Jeśli się nie boisz... Zapraszam w środek zimnego ognia. |
|
| Autor | Wiadomość |
---|
Go?? Gość
| Temat: "Potęga" Sro Sie 22, 2012 10:13 am | |
| Stał na brzegu z rękami założonymi na piersi, z powagą przypatrując się pracujący robotnikom. Wszystkie statki, na masztach których powiewał Union Jack musiały zostać przygotowane do wielodniowych rejsów, walk i kto wie czego jeszcze. Przez lata spędzone na chybotliwym pokładzie nauczył się, że morze jest nieprzewidywalne, czasami nawet dla tak doświadczonych żeglarzy. Rozejrzał się po okolicy, ale nigdzie nie dopatrzył się Elisabeth, z którą miał utrzeć nosa tej Francy. Nie żeby sam nie dał rady, ale zawsze lepiej mieć sojusznika... Zwłaszcza, że przez te kilkadziesiąt lat żabojad mógł coś przyszykować. |
| | | Go?? Gość
| Temat: Re: "Potęga" Sro Sie 22, 2012 9:04 pm | |
| Biegła przez cały port, ale gdy zobaczyła na horyzoncie Arthura to zwolniła i uspokoiła oddech. Uśmiechając się szeroko podeszła do niego i położyła mu rękę na ramieniu. -Obecna, zwarta i gotowa.
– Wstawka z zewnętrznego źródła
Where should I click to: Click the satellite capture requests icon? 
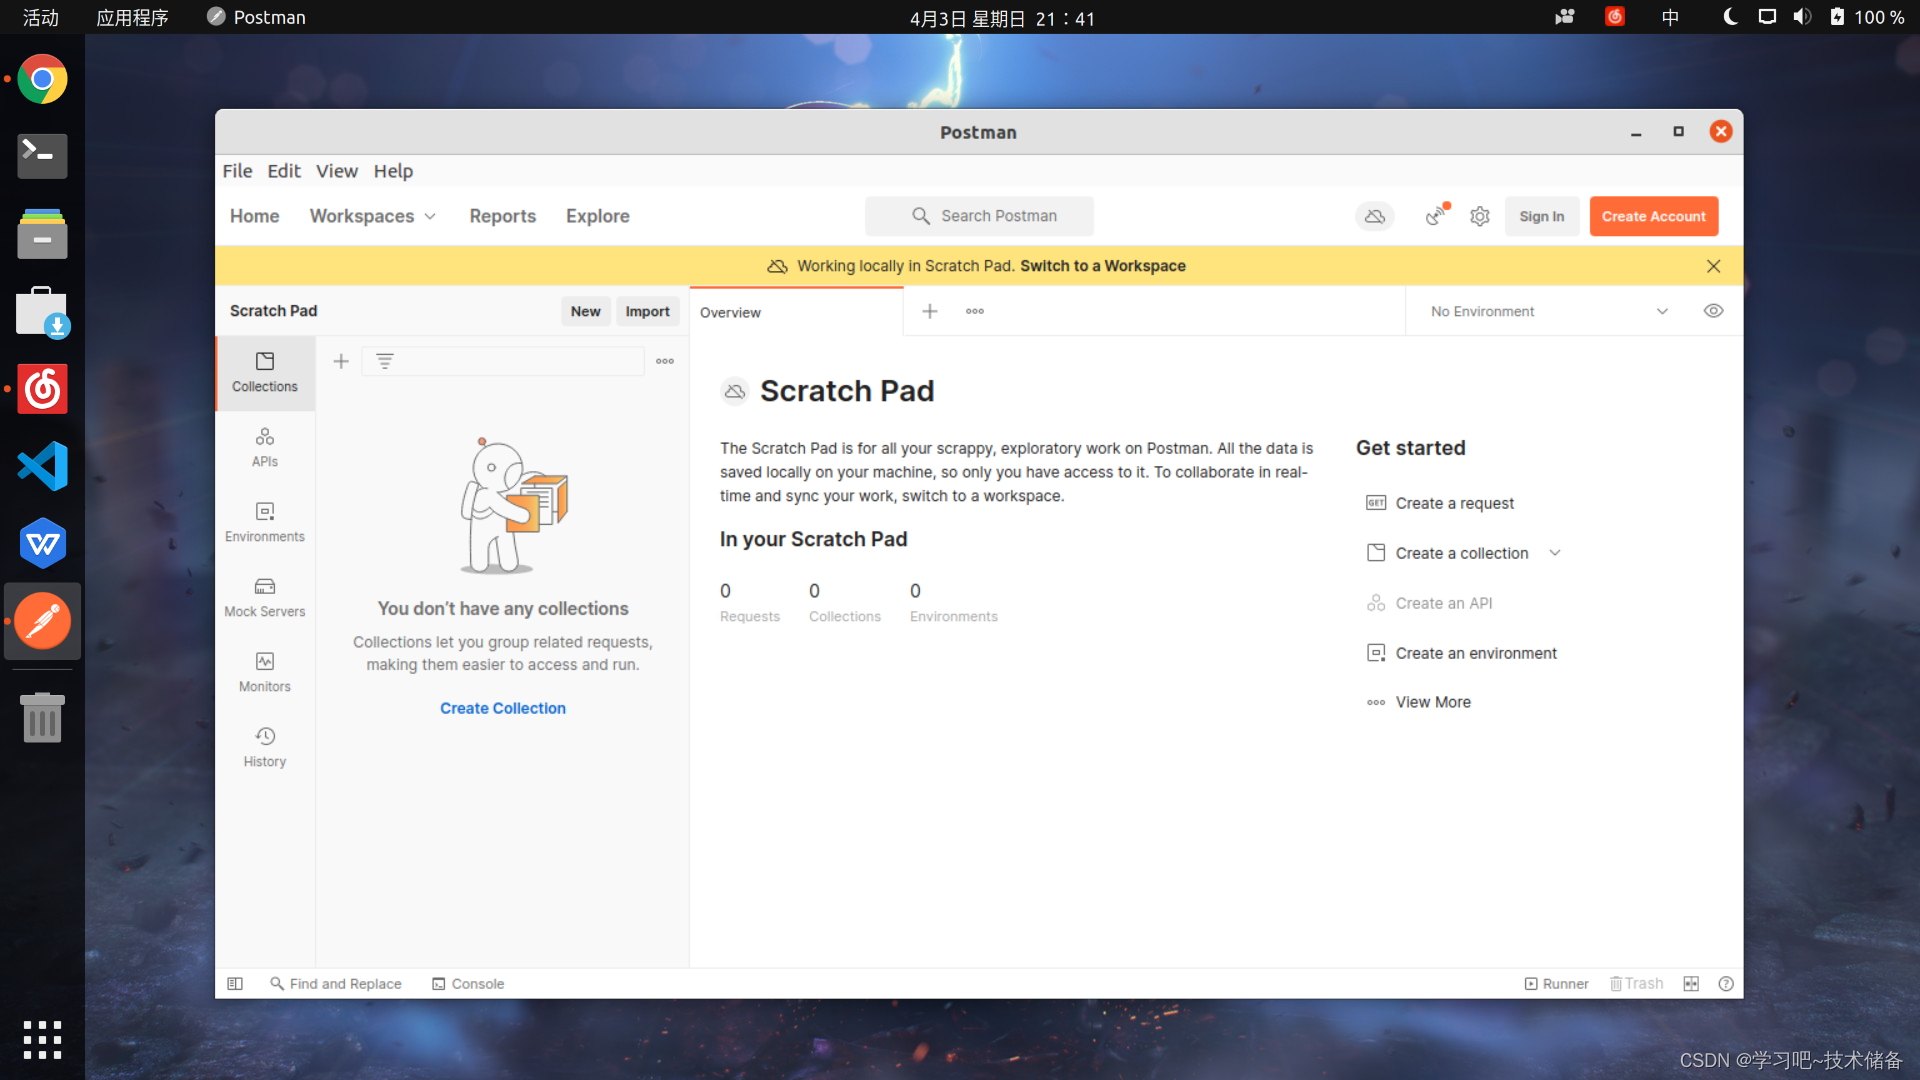[1436, 216]
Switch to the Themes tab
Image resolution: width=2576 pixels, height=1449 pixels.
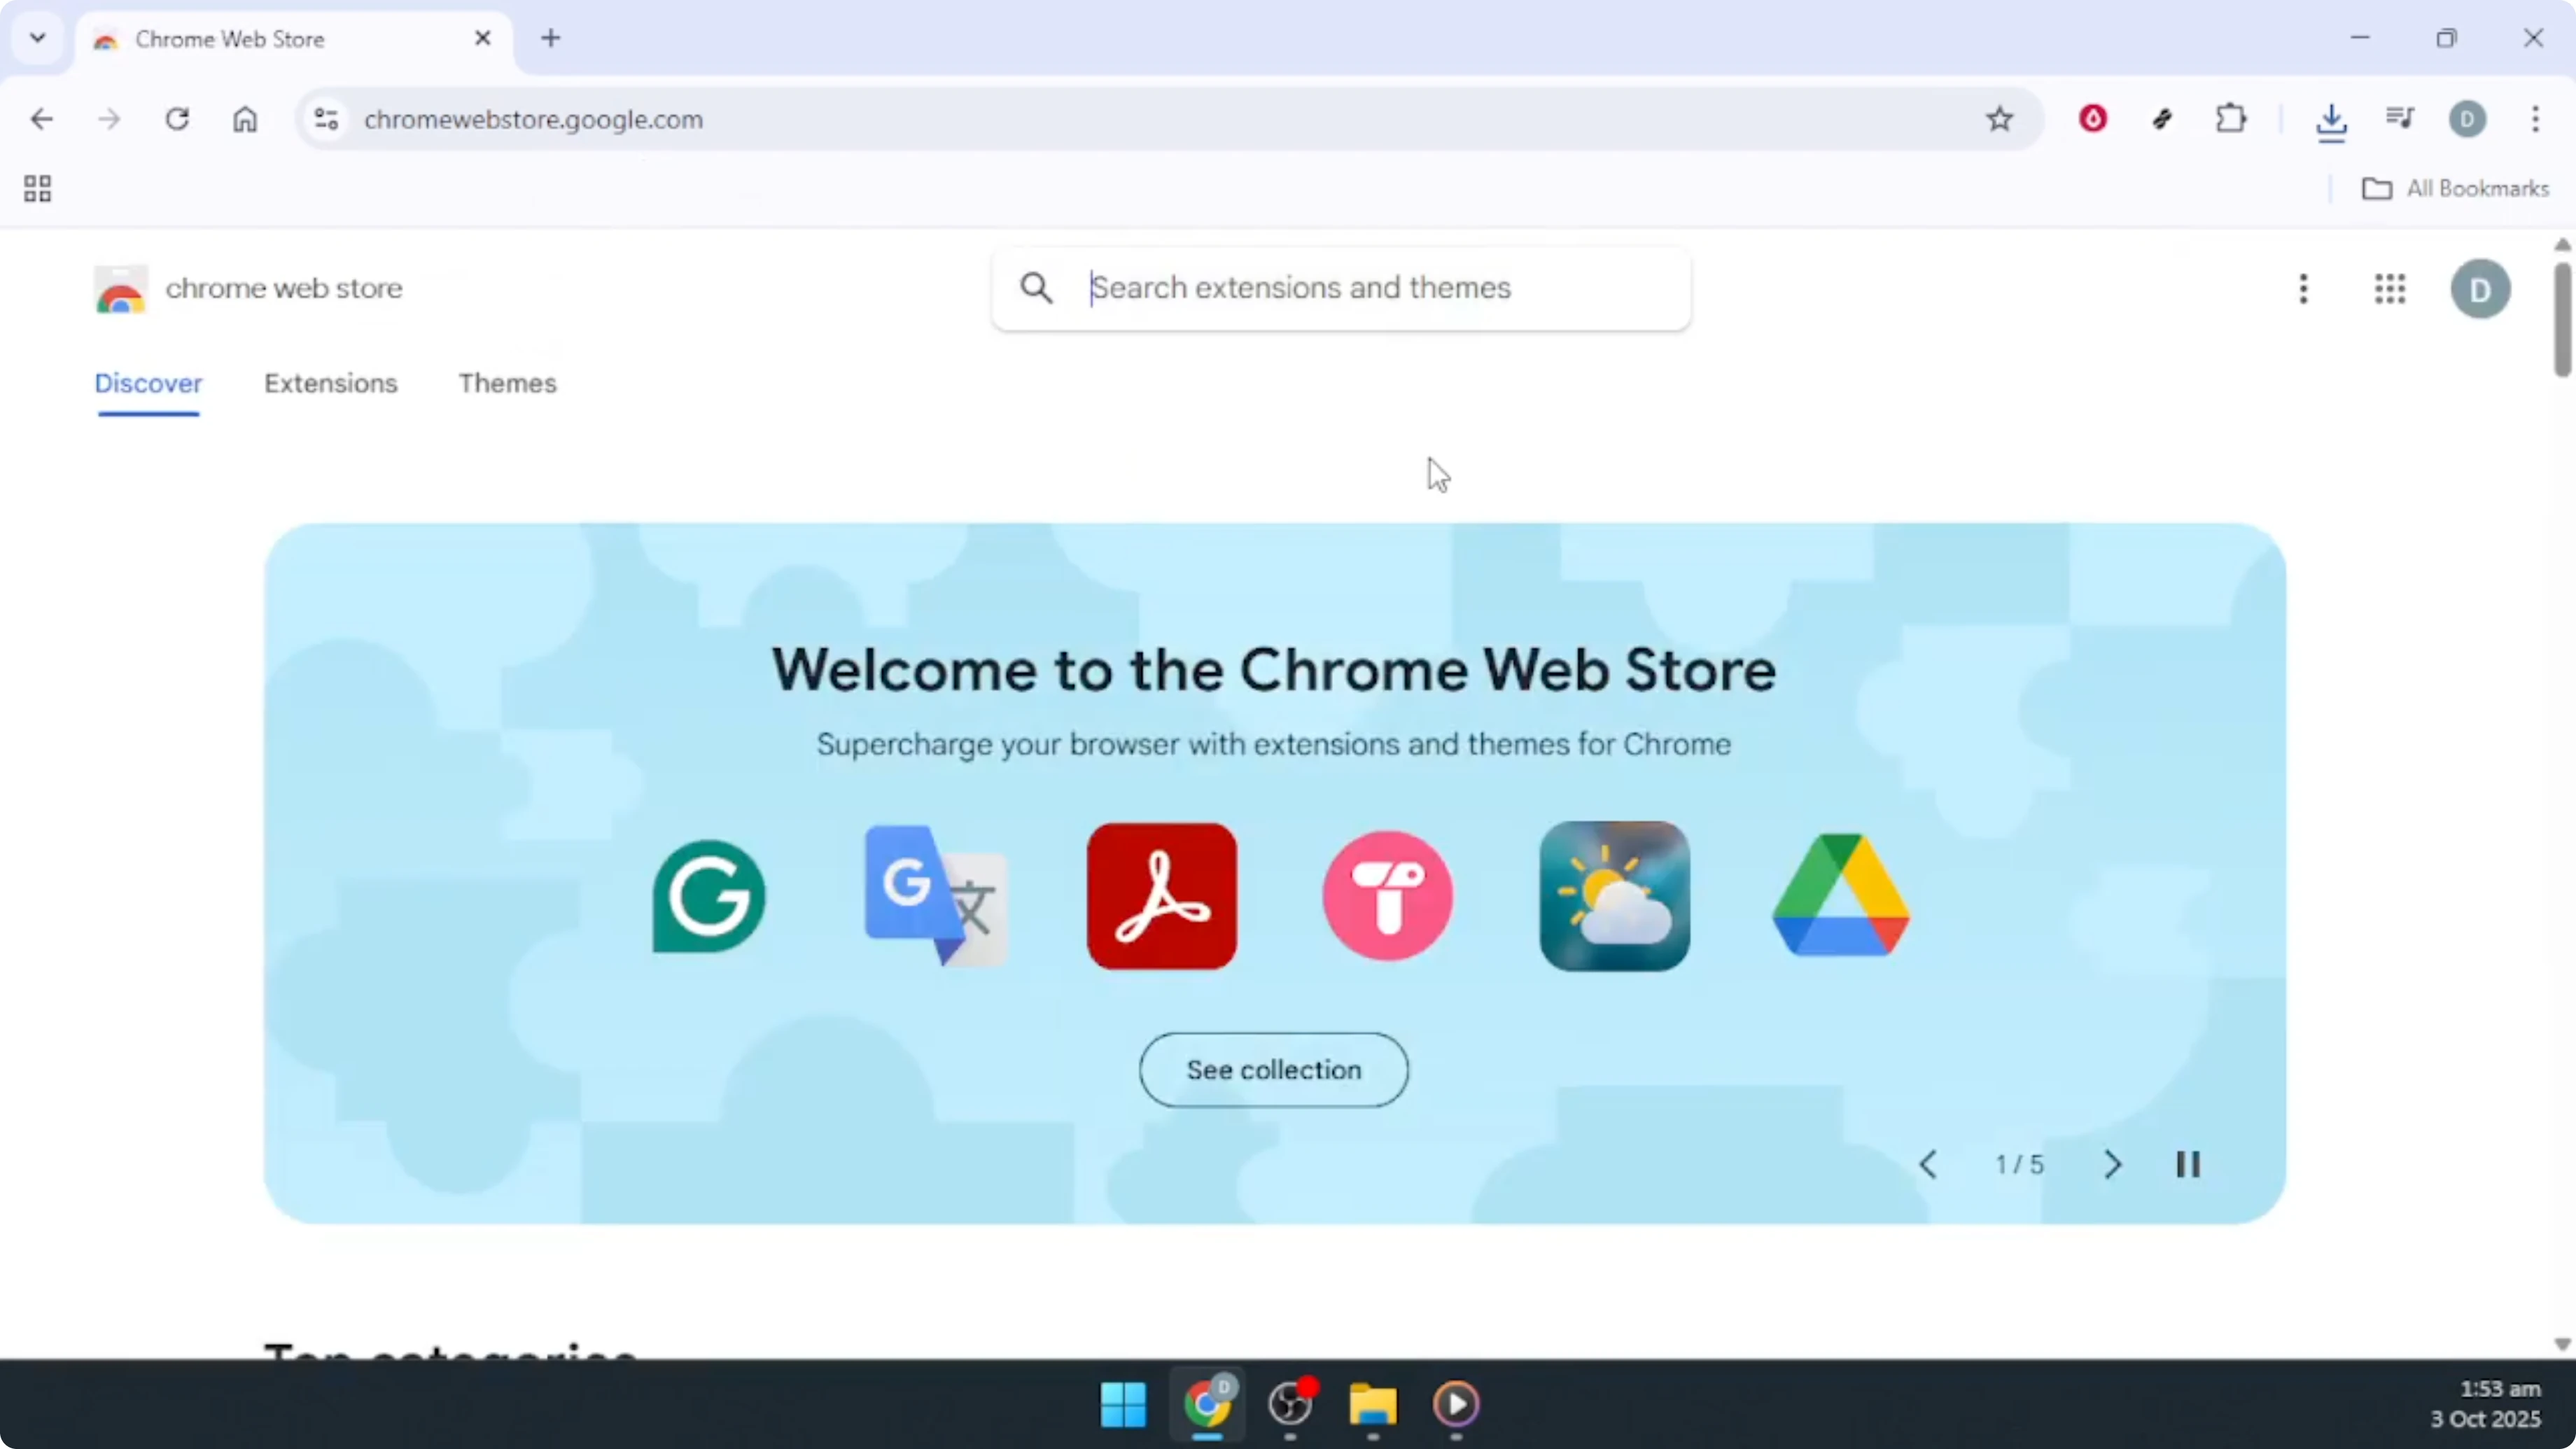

Trochę się bała, z tego co pamięta to w sumie nigdy nie pływała statkiem. Spojrzała niepewnie na wodę. Skrzek mew trochę ją uspokoił. -Kto powinien się jeszcze pojawić? - spytała nagle i odwróciła w stronę blondyna. |
| | | Francja Mendolacja
Liczba postów : 158 Join date : 20/08/2012
| Temat: Re: "Potęga" Czw Sie 23, 2012 9:34 pm | |
| W zupełnie innym porcie znajdował się Francis. On także razem ze swoimi przyjaciółmi szykował się do wypływu. Słynne ,,Bad Trio'' znów razem i znów w akcji. Zaśmiał się pod nosem, tak mało razy mieli okazji walczyć na tym samym froncie. Zwykle każdy z nich stał po innej stronie, a dziś znów byli razem. Gotowi i zwarci do podróży. Floty zostały już odpowiednio wyposażone do wyprawy, teraz pozostało tylko czekać na towarzyszy. Wiatr cały czas rozwiewał jego włosy, związał je w kitę żeby mu nie przeszkadzały jednak i tak żywiołowi udało się wyciągnąć kilka kosmyków. Zaczął wpatrywać się w morze. Wyglądało tak niespokojnie. |
| | | Prusy Starszy piechur
Liczba postów : 80 Join date : 16/07/2012 Stolica : SexLand
| Temat: Re: "Potęga" Czw Sie 23, 2012 9:53 pm | |
| Ciszę przerwał śmiech i stukot obcasów. Jeden z wielu statków z wywieszoną pruską flagą przybił do portu a kapitan zszedł na ląd. -Kogo ja widzę!- słychać było z dala nieco złośliwy lecz podekscytowany ton głosu. Białe włosy powiewały pod skórzanym kapeluszem kapitańskim z wielkim czerwonym piórem. Granatowy płaszcz zdobiony złotymi szlufkami, guzikami i innymi drobiazgami. Podszyty był od spodu szkarłatnym materiałem, istne złudzenie! Można by pomyśleć, że ta osoba skrywała pod płaszczem hektolitry przelanej krwi wrogów!. Czarne wysokie buty stukały rytmicznie o beton, jego wzrok zawiesił się na blondynie. Dwa lśniące od podniecenia rubiny ukazywały wszystko. Gotowość do walki stu procentowa!. Gdy był już blisko niego ukazał swe białe kiełki. Podpał się o swoje biodro i miłym gestem przeczesał kosmyk włosów przyjaciela za ucho. -Co się stanie gdy podczas walki włosy ci oczy zasłonią, co? Nie będzie mnie tam by ci je trzymać!- Zaśmiał się spoglądając na horyzont. |
| | | Hiszpania Starszy piechur
Liczba postów : 91 Join date : 21/08/2012 Age : 508 Stolica : ¡Madrid!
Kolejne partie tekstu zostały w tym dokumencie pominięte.